Martin: Well in corn I think they will. Beans we're going to slow I think a little bit mainly because China is already starting to show interest in South America already. This last week I think they took 11 plus cargos out of Brazil, we got 1. So we're going to see some of that. But Mexico has been a huge buyer of corn, huge buyer of pork, ham. So I think that when I look at the process here, boy, you've got to have I guess some reownership back. The problem is basis is going to come along but it's a board move. Therefore if you go too far out of the money on options, you get what you pay for, a cheap premium. But you might not get anything.

Pearson: It will be one of those 90% that expire worthless.

Martin: Exactly. So what I would say is try to get as close to the money as you can for a call, they're going to be expensive, but if you do them in January if I'm right on what happens here the attitude might be pretty dismal and you get them less expensive, and then turn around and go up and sell a $4.50 call or something like that knowing that that's been kind of our line in the sand. But mark my words, when we get up there farmers are going to unload, they're ready. They'll unload, the commercials will buy a lot of grain and the price will probably keep going.

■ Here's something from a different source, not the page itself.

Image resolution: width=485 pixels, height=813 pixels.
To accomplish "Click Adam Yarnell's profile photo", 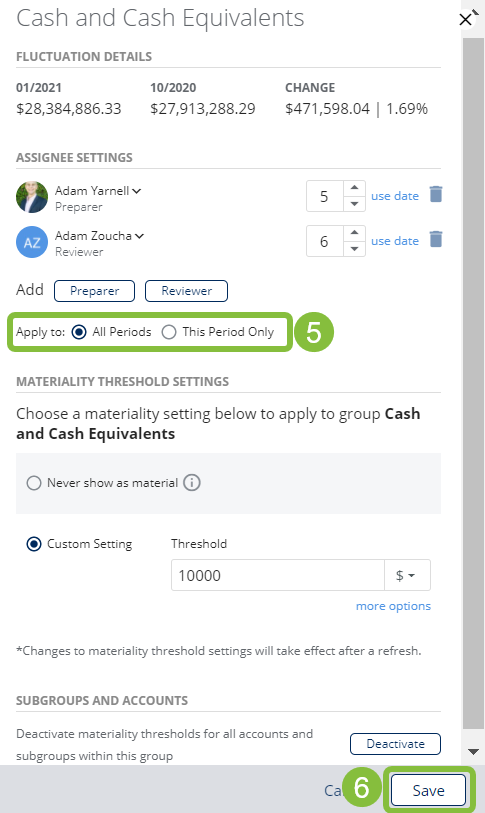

Pearson: Alright. Sue, before we let you go, since we're talking options thi8s is a great question. What does it mean to sell some time premium in the option market? When folks are selling a put or a call and they're selling time, what is that, Sue? What does that mean?

Martin: Well, what you're doing is you're going, the more time that you have, so the more premium you've got, the option premium is higher. So what you’re better off, if you're going to do that and you go further out in time, say you're into December --

Pearson: Like I'm going to sell a December $4.50 corn call.

Martin: Well, put. Put. You're in the money, by the way, on that. So you've got all that premium plus you've got a lot of time value there. So you can sell a $4.50 put. Now that's a bullish thought process because you're thinking that the price at some point could come up to that $4.50 and you're going to get all that money. And that is not a bad thought either because it is in the money and that's another way to address this market when we get into January. If I'm right on this corn I don't think it goes out through $3.01, that was your September 1st low, but I do think it's possible we see $3.16, $3.09, who knows. And then of course like I say the basis is just horrible.

Pearson: It's not going to bounce back very quickly with all of this sitting out there. Well, Sue Martin, thank you so much for taking the time to join us.

Martin: Thank you.

Pearson: This week on the M-to-M podcast listen in on how one of our analysts looks to the written word to make stale market analysis a vibrant and interesting topic. And join us again next week when we explore a program that encourages young veterinarians to work in remote, underserved regions of the country. So until then, thanks for watching. I'm Mike Pearson. Have a great week.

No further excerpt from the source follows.